▶ **Exercise instructions**
Below are several records. Retype exactly those lines running from the one with "Screen dimensions: 570x235" through the one with "Click the Compose", end lines included, and no others.

+++

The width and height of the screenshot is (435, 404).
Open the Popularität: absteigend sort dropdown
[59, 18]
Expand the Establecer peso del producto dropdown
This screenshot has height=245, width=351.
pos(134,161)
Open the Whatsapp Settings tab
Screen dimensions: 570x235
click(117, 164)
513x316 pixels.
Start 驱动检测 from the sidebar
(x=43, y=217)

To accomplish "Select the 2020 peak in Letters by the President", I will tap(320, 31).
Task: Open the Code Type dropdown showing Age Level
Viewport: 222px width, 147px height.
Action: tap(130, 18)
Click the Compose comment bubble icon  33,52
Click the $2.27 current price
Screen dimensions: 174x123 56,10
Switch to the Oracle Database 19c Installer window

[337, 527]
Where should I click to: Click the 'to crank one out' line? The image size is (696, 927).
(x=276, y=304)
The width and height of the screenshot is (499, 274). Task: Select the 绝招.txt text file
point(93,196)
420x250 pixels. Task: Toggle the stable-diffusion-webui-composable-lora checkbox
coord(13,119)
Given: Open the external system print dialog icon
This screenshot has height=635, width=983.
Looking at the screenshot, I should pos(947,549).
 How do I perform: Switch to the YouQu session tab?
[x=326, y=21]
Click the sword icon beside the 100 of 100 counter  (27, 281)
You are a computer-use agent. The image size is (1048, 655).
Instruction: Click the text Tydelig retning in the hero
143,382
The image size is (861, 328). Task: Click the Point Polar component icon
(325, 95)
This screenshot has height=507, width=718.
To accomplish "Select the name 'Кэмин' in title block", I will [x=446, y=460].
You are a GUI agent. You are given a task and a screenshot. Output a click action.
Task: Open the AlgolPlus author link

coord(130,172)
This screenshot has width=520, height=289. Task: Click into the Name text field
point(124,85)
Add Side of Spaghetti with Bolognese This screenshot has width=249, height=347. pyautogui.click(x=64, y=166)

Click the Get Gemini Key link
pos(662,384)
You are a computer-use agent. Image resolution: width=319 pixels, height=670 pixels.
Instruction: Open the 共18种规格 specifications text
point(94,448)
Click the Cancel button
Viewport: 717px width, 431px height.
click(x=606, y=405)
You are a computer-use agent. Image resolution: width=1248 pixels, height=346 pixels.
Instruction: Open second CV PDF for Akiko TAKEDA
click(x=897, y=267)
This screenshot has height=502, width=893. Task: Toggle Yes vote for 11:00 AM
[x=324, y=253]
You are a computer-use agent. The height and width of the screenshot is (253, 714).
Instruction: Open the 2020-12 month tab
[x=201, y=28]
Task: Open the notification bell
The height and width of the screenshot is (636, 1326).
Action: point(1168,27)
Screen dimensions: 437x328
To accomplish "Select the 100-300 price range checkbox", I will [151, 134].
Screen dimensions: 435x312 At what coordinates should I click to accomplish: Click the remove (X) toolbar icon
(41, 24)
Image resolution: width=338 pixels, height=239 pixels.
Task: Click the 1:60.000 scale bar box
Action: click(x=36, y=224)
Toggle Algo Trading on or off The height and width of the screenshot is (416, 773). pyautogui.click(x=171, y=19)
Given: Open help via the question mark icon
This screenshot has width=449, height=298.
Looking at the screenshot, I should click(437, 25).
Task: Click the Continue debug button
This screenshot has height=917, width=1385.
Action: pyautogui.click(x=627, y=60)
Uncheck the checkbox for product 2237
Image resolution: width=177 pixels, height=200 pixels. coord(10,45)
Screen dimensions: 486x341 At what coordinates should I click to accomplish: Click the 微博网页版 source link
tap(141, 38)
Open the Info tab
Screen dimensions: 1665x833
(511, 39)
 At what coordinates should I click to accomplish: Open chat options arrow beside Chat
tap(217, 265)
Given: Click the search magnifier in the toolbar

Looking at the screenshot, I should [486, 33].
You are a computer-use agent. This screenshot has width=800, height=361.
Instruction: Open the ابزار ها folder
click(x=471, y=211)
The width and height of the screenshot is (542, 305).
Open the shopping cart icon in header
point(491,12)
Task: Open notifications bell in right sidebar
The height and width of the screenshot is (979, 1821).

+++

▶ **Written solution**
Screen dimensions: 570x235
click(117, 164)
513x316 pixels.
Start 驱动检测 from the sidebar
(x=43, y=217)

To accomplish "Select the 2020 peak in Letters by the President", I will tap(320, 31).
Task: Open the Code Type dropdown showing Age Level
Viewport: 222px width, 147px height.
Action: tap(130, 18)
Click the Compose comment bubble icon  33,52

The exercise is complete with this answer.